Ndume gave the advice at the News Agency of Nigeria (NAN) Forum in Abuja.
He said that both arms of government were to be blamed for the seeming lack of cooperation between them, adding that it was unhealthy for democracy.
Acknowledging existence of distrust between both organs of government, the lawmaker said “it is true that the relationship between the Executive and the Legislature is not what it ought to be and it is very unfortunate.
“I think we got it wrong from the beginning.

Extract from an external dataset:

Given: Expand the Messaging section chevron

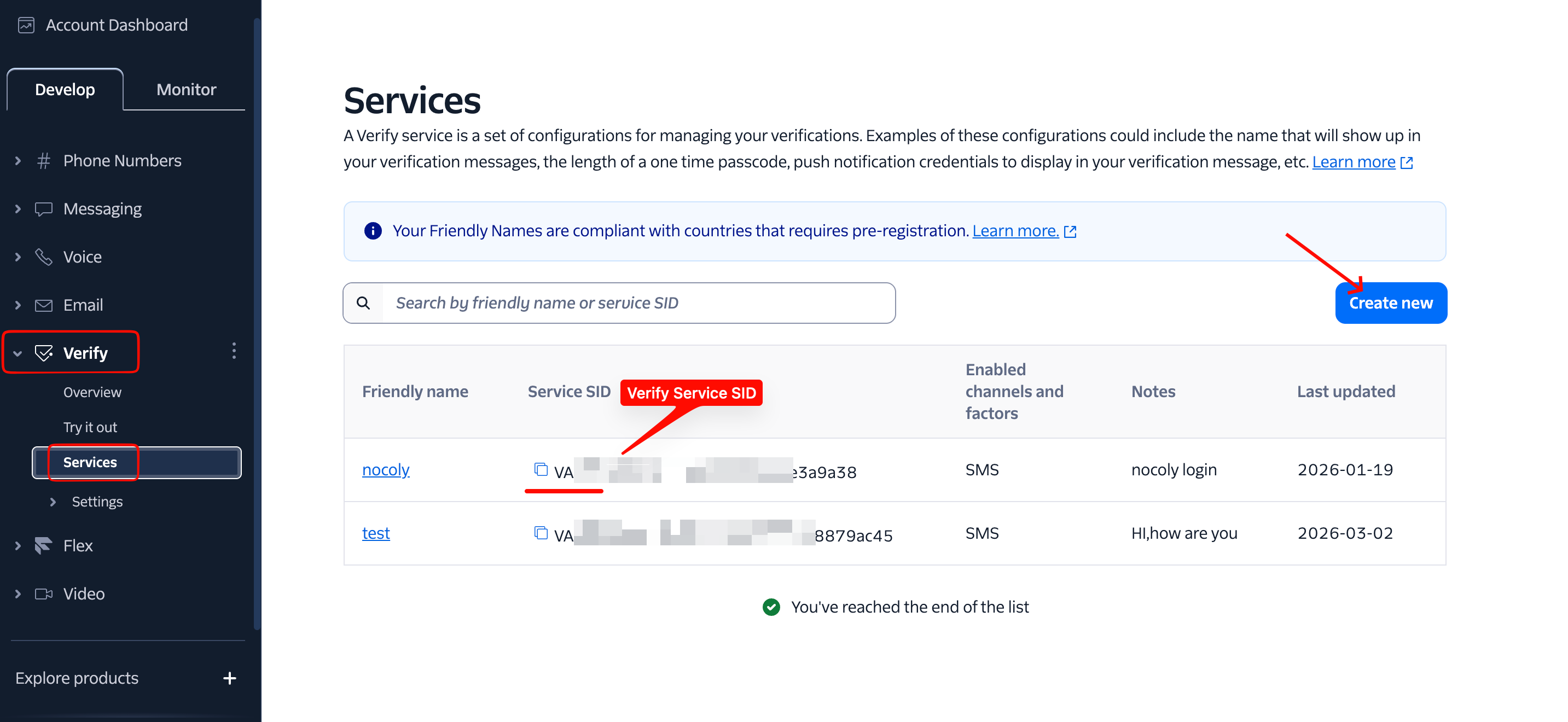Looking at the screenshot, I should (18, 209).
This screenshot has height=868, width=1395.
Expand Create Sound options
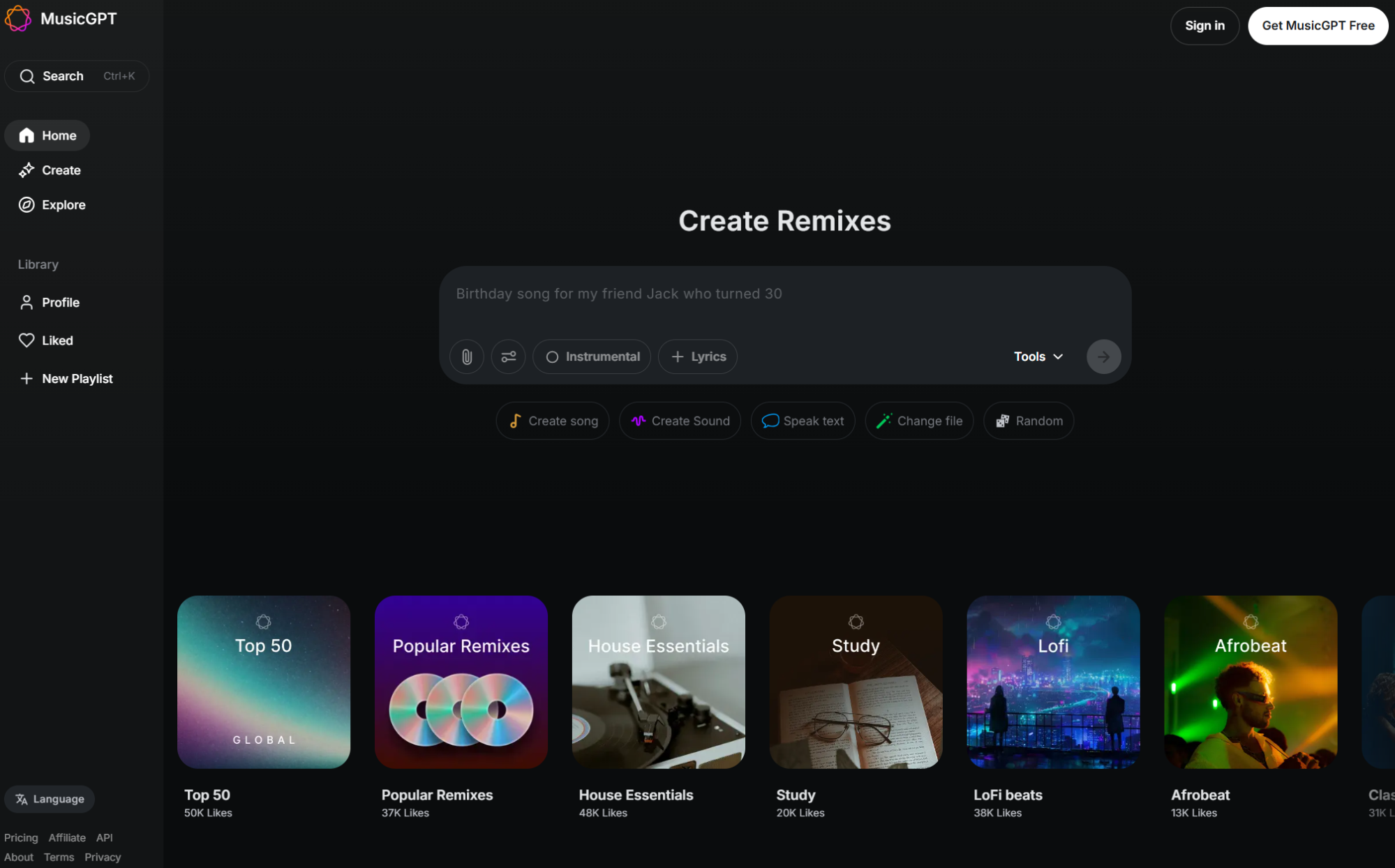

I was in the centre of this issue to a certain level.’’
He said that some misunderstanding between both arms of government began with the selection of leadership of National Assembly at the inauguration of its 8th session in 2015.
According to him, there was problem when our leadership emerged against the interest of the party.
“When we were to be inaugurated we were looking forward to direction from the Executive and President Muhammadu Buhari said he was ready to work with anybody.
“Following that, we formed an interest group called the `The Like Minds’ and struggled to take over the leadership which is normal in any political setting, and we emerged.
“I emerged as the Leader of the Senate and Dr Bukola Saraki emerged as President of the Senate and we formed our team.
“From there, the party said certain positions should be comprised including my own and we refused because I was, for example, elected by my colleagues from the North-East when the position was zoned to the area.”
He expressed concern that in spite of the fact that All Progressives Congress (APC) members formed two-third majority in the Senate, the chamber’s relationship with the Executive had not been very cordial.
Ndume called on the two arms to work together for the sustenance of democracy.
He also said that internal wrangling among senators was responsible for the problem the senate was having with the Executive, alleging that the senate had been personalised.
“Senators are afraid of expressing their opinion on what they believe in for fear of persecution, discrimination or sabotage.
“For instance, everything is in the hands of the Senate leadership or the President of the Senate.
“This is to the extent that if you go against the standpoint of the Senate President there is possibility of missing certain advantages and privileges that senators see as important; so, they compromise,” the lawmaker said.